Background:
Significant tumour volume regression (TVR) during radiotherapy (RT) for non-small cell lung cancer (NSCLC) can occur during treatment. Advances in imaging faciliate on-treatment assessment of anatomical changes, offering an opportunity to identify when tumours shrink and adaptive RT (ART) strategies could be implemented to adjust the plan and better conform to the reduced target volume. Current clinical practice continues with the initial RT plan, but ART can potentially spare healthy lung tissue. However, the biological and geometric nature of TVR remains poorly understood, particularly regarding whether regression occurs through elastic or dissolving mechanisms and these factors should be elucidated prior to routinely adapting RT.
Aims and Hypotheses:
This project aims to characterise the pattern of TVR in NSCLC and determine its implications for adaptive radiotherapy decision-making. We hypothesise that elastic regression, where the surrounding lung tissue and tumour boundaries move cohesively, is associated with a lower risk of geographic miss and may represent a safer trigger for adaptive replanning. In contrast, dissolving regression, where tumour boundaries recede without concurrent movement of normal anatomy, may indicate residual microscopic disease and a higher risk of local recurrence.
Objectives:
Quantify and classify patterns of TVR in a cohort of eight NSCLC patients using weekly 4DCT imaging and gross tumour volume (GTV) delineations.
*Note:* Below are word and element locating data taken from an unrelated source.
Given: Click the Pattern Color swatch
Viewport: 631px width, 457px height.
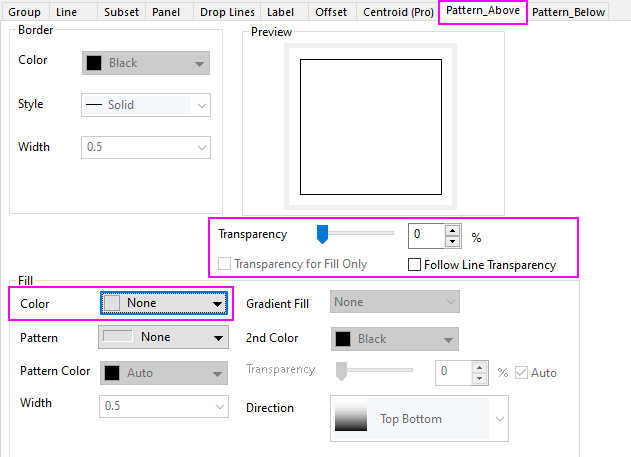Looking at the screenshot, I should tap(112, 373).
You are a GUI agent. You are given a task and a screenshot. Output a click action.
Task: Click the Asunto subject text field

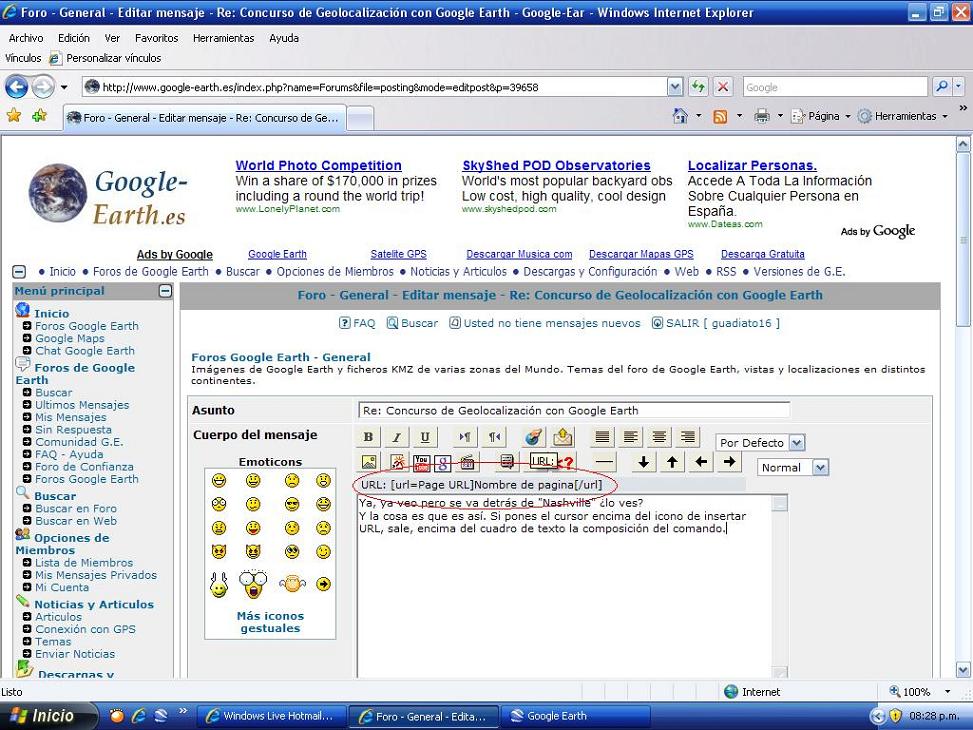click(x=573, y=410)
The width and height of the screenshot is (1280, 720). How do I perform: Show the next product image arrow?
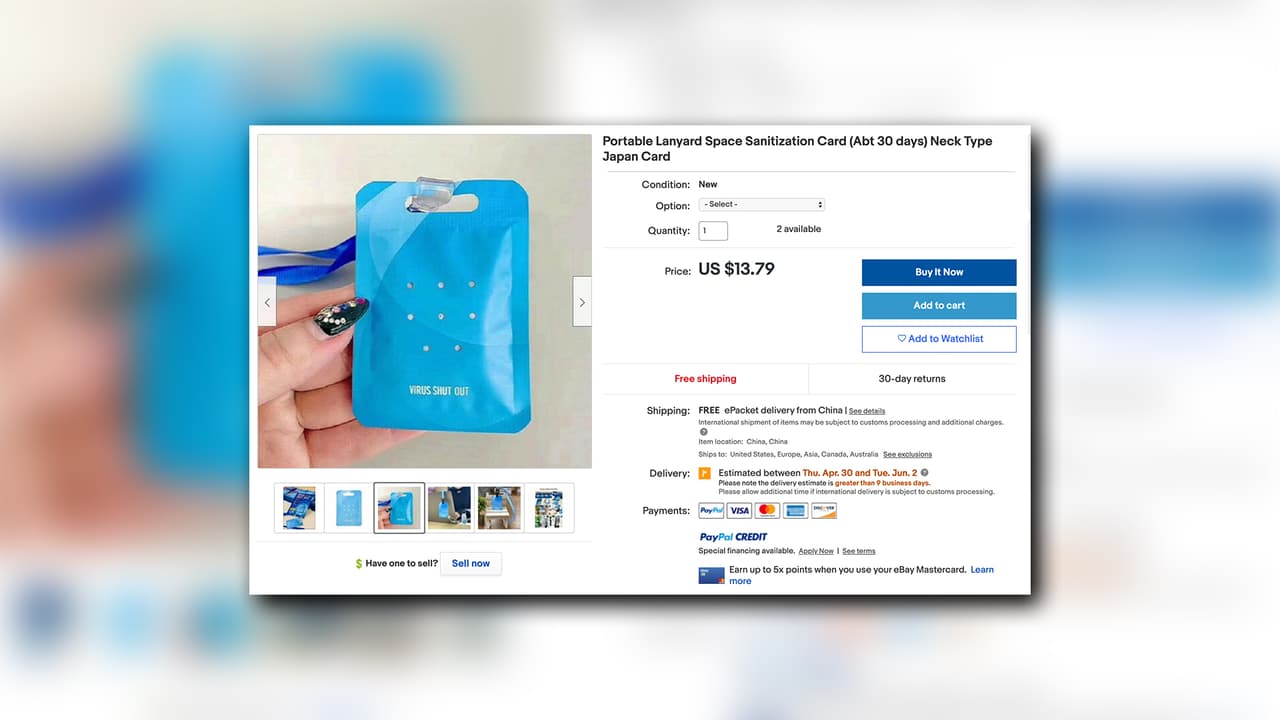pos(582,302)
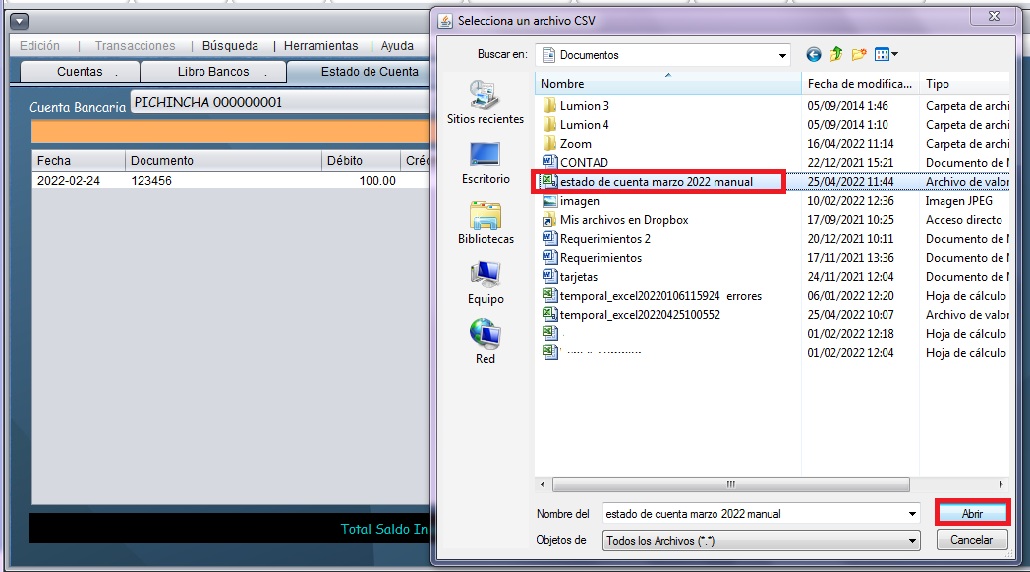Click the horizontal scrollbar in file list
The image size is (1030, 572).
point(730,484)
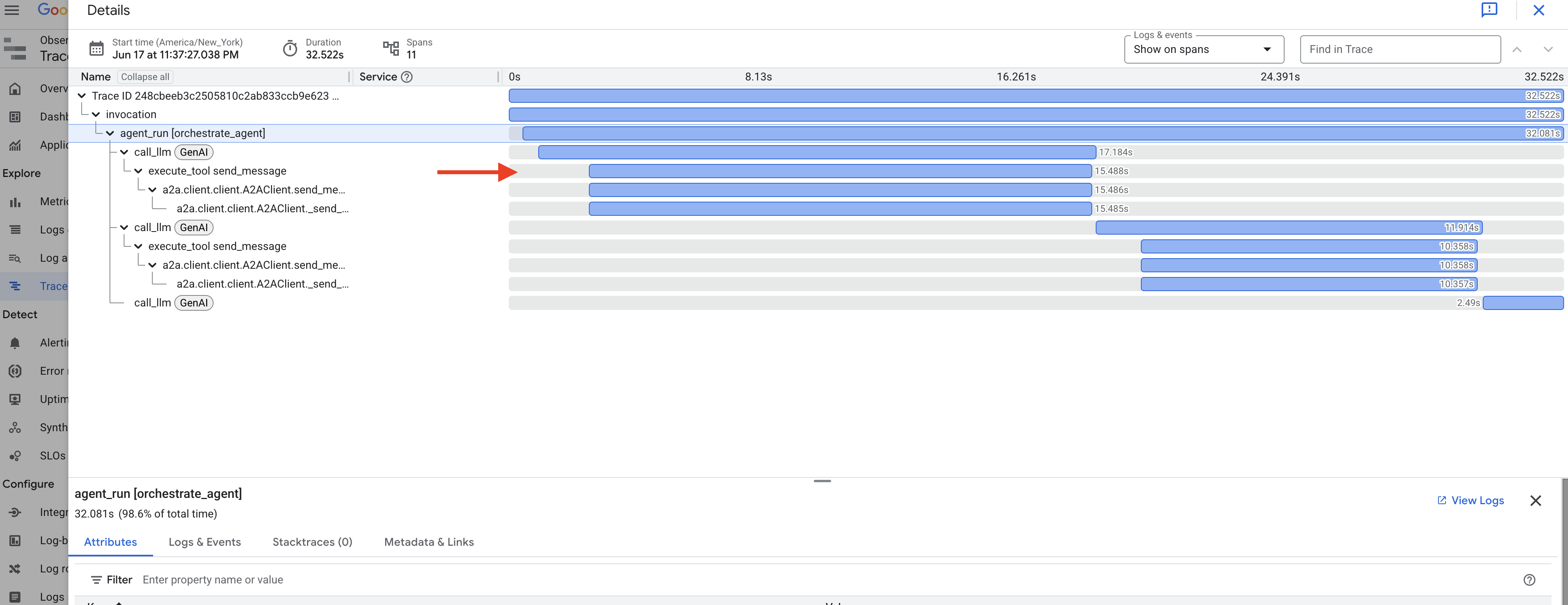This screenshot has width=1568, height=605.
Task: Close the agent_run span detail panel
Action: (x=1535, y=500)
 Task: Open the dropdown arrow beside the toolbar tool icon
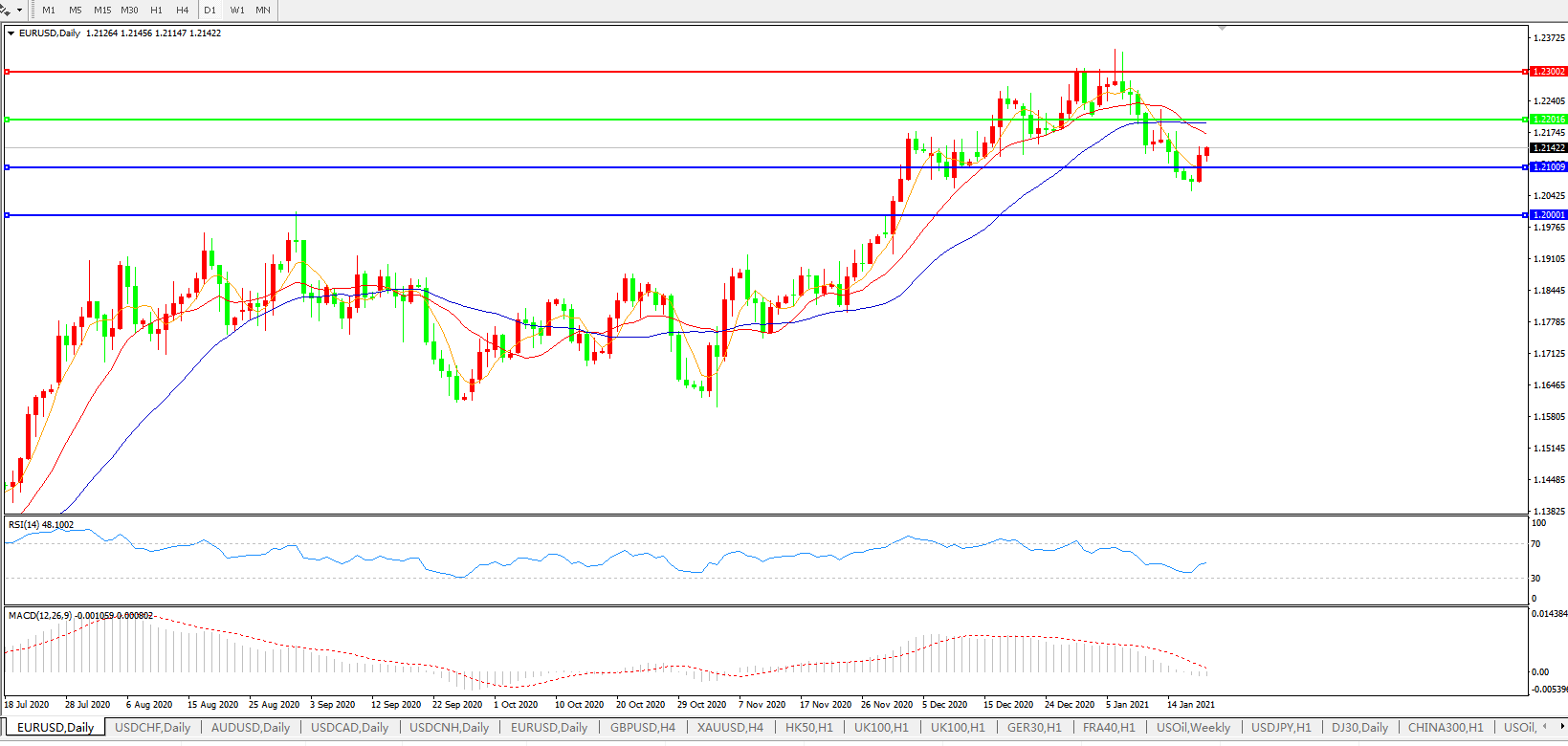tap(19, 11)
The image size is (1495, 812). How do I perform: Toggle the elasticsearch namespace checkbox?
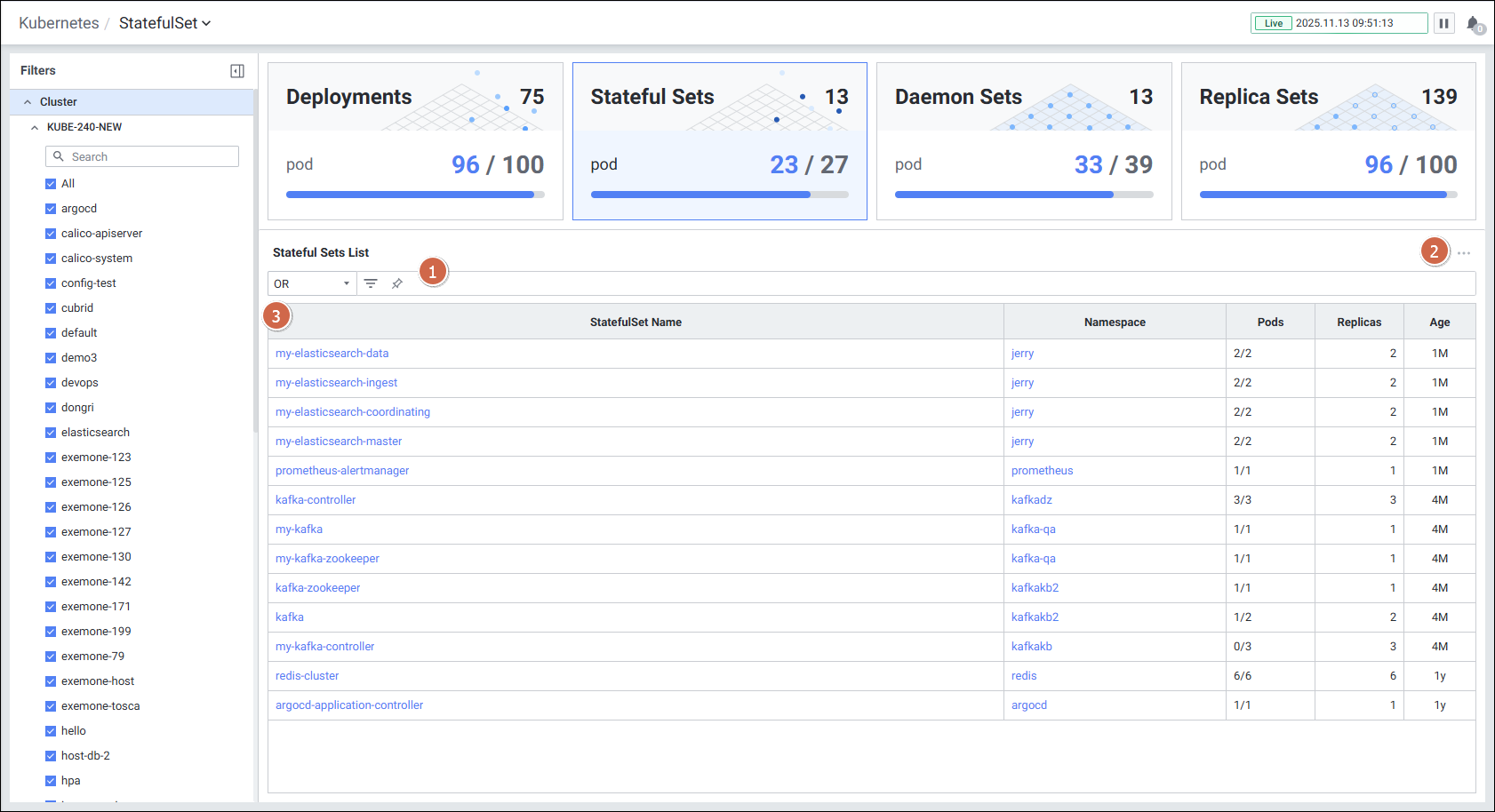pos(51,433)
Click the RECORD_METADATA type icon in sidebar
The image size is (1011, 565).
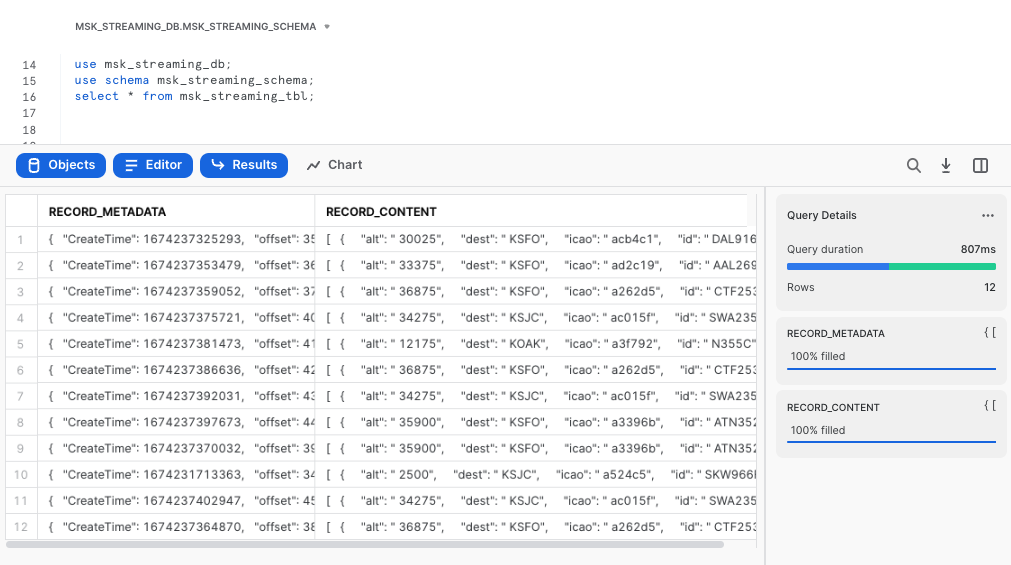[x=989, y=333]
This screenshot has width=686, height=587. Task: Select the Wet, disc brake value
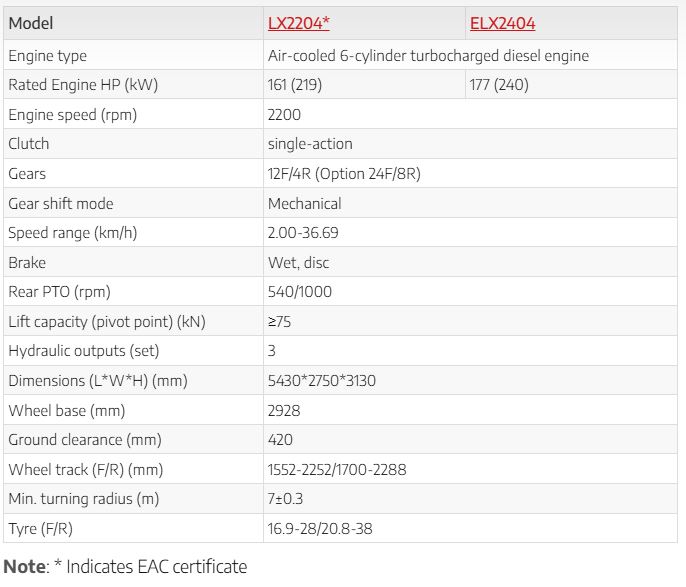(298, 263)
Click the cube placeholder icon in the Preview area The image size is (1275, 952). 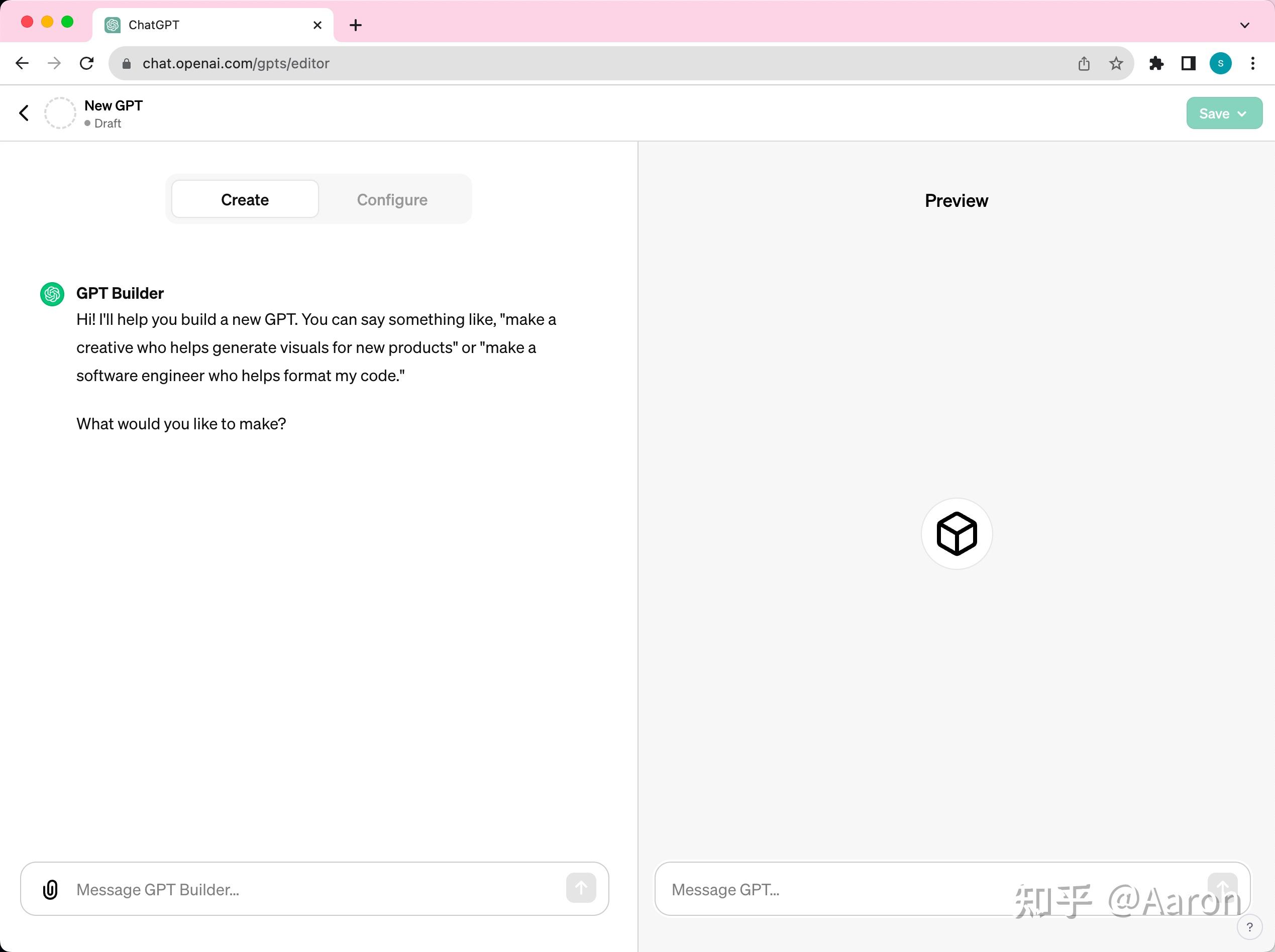pyautogui.click(x=957, y=533)
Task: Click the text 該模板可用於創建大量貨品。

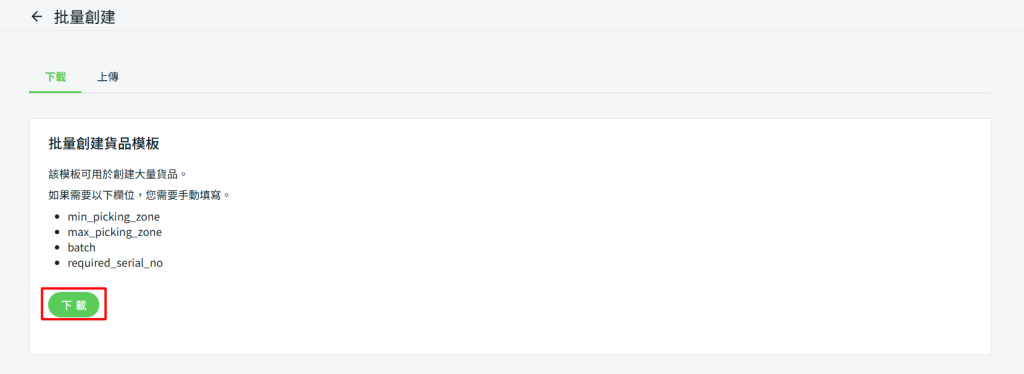Action: click(x=118, y=175)
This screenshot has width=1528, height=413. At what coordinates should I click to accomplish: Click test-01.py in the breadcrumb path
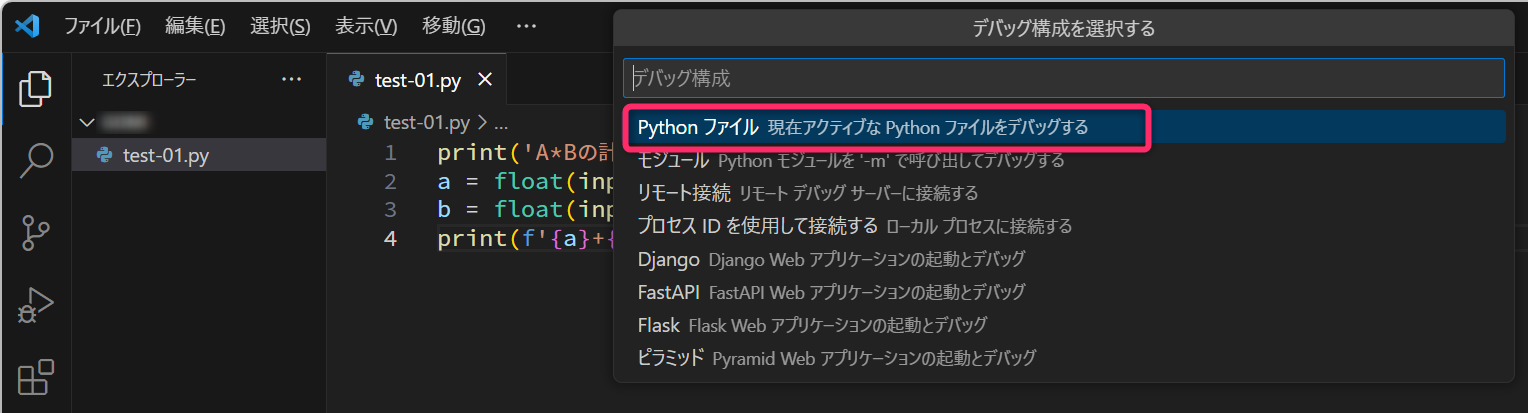tap(426, 123)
Differentiate elastic from dissolving regression using image registration and deformation field analysis.
Correlate regression patterns with peritumour density changes to identify potential indicators of microscopic residual disease.
Expected Outcomes:
This work will establish a systematic framework for identifying and characterising TVR patterns during lung RT. By distinguishing between elastic and dissolving regression, the study aims to inform evidence-based adaptive RT strategies, ensuring that plan adaptations occur under biologically safe conditions. Ultimately, these findings will contribute to optimising adaptive treatment protocols, improving local control, and reducing toxicity in patients with NSCLC.